Between 872 and 1050, during the so-called unification process, the first national aristocracy began to develop. Regional monarchs and aristocrats who recognised King Harald I as their high king, would normally receive vassalage titles like Earl. Those who refused were defeated or chose to migrate to Iceland, establishing an aristocratic, clan-ruled state there. The subsequent lendman aristocracy in Norway—powerful feudal lords and their families—ruled their respective regions with great autonomy. Their status was by no means equal to that of modern nobles; they were nearly half royal. For example, Ingebjørg Finnsdottir of the Arnmødling dynasty was married to King Malcolm III of Scotland. During the civil war era (1130–1240) the old lendmen were severely weakened, and many disappeared. This aristocracy was ultimately defeated by King Sverre I and the Birchlegs, subsequently being replaced by supporters of Sverre.

Background

Orkney and Shetland 

From the 7th century Norwegian farmers began to exodus from Rogaland and Agder to the nearby islands in the North Sea, Orkney and Shetland.
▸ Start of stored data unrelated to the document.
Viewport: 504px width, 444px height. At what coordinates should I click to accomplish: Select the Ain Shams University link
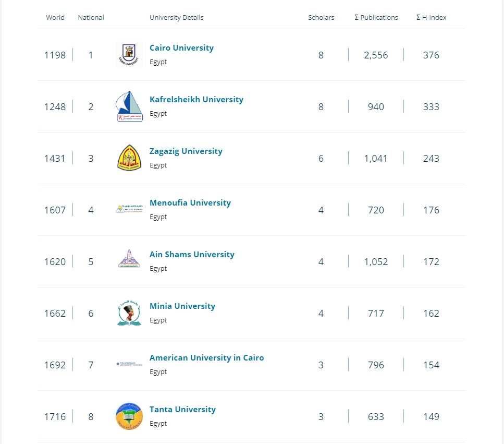point(192,255)
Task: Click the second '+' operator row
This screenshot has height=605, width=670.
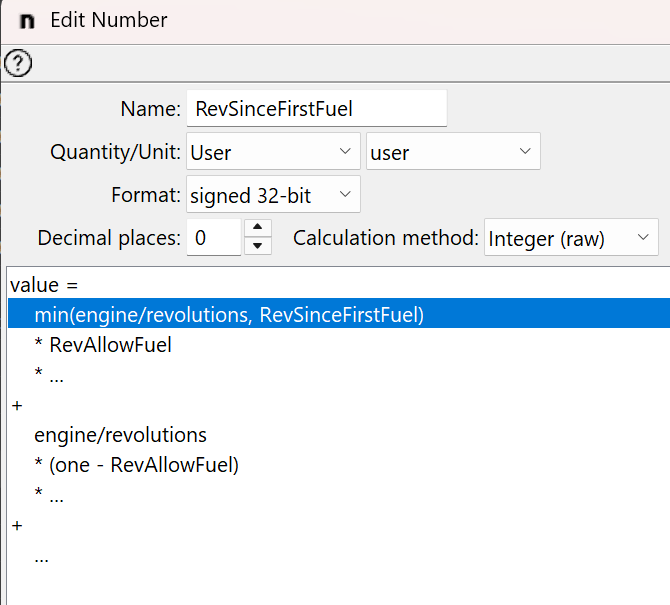Action: click(16, 525)
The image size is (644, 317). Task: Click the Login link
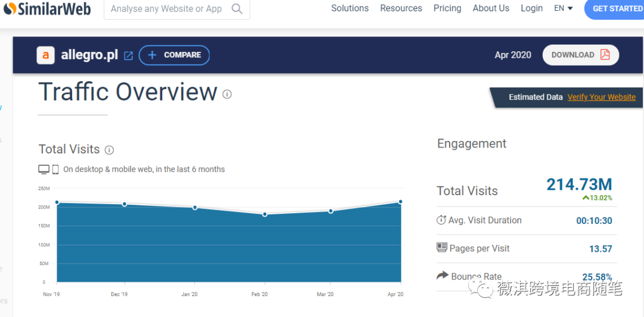click(x=531, y=8)
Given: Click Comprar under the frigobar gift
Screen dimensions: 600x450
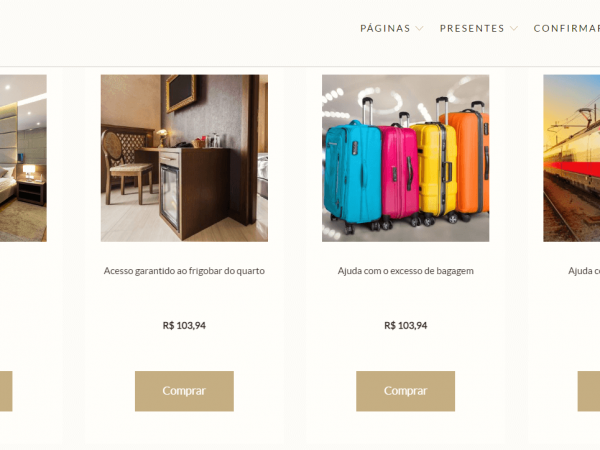Looking at the screenshot, I should (x=184, y=391).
These islands had long been undeveloped when the Norwegians arrived, the Picts, a possibly Celtic people who also stayed in mainland Scotland. The Norwegian settlement resulted in the disappearance of the old population, either because they were few and went back to relatives in Scotland, or because they were made slaves (thralls). Most place names on the islands are today of old Norwegian ancestry.
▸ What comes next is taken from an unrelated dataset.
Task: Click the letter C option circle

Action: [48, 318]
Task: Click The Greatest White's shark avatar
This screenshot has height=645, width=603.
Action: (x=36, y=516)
Old legends says that when Harald Fairhair had implemented their piratical expeditions for the national collection, these islands haunt for Vikings ravaged Norway. King Harald awaking West sea and let themselves under Orkney, Shetland and the Hebrides, and got to the Man and harried there. Sagas recounts further that Harald founded Earldom Orkneys, which encompassed all these islands, and he is considered to be the first Norwegian king who reigned over Kingdom of Norway.

However, it is likely that these stories are the saga authors works, to corroborate later Norwegian kings claims over these islands. Some sources find it unlikely that the Norwegian kings had sovereignty in the Hebrides, Man, Orkney and Shetland back to the early 800s.

Sigurd Eysteinsson the first Earl of Orkney, was the brother of Rognvald Eysteinsson Earl of Møre, and the earldom was in this dynasty to 1231. From the first moment the earl had tasks to protect the land and take care of land peace. He had a small lething raft and took a feast of the people.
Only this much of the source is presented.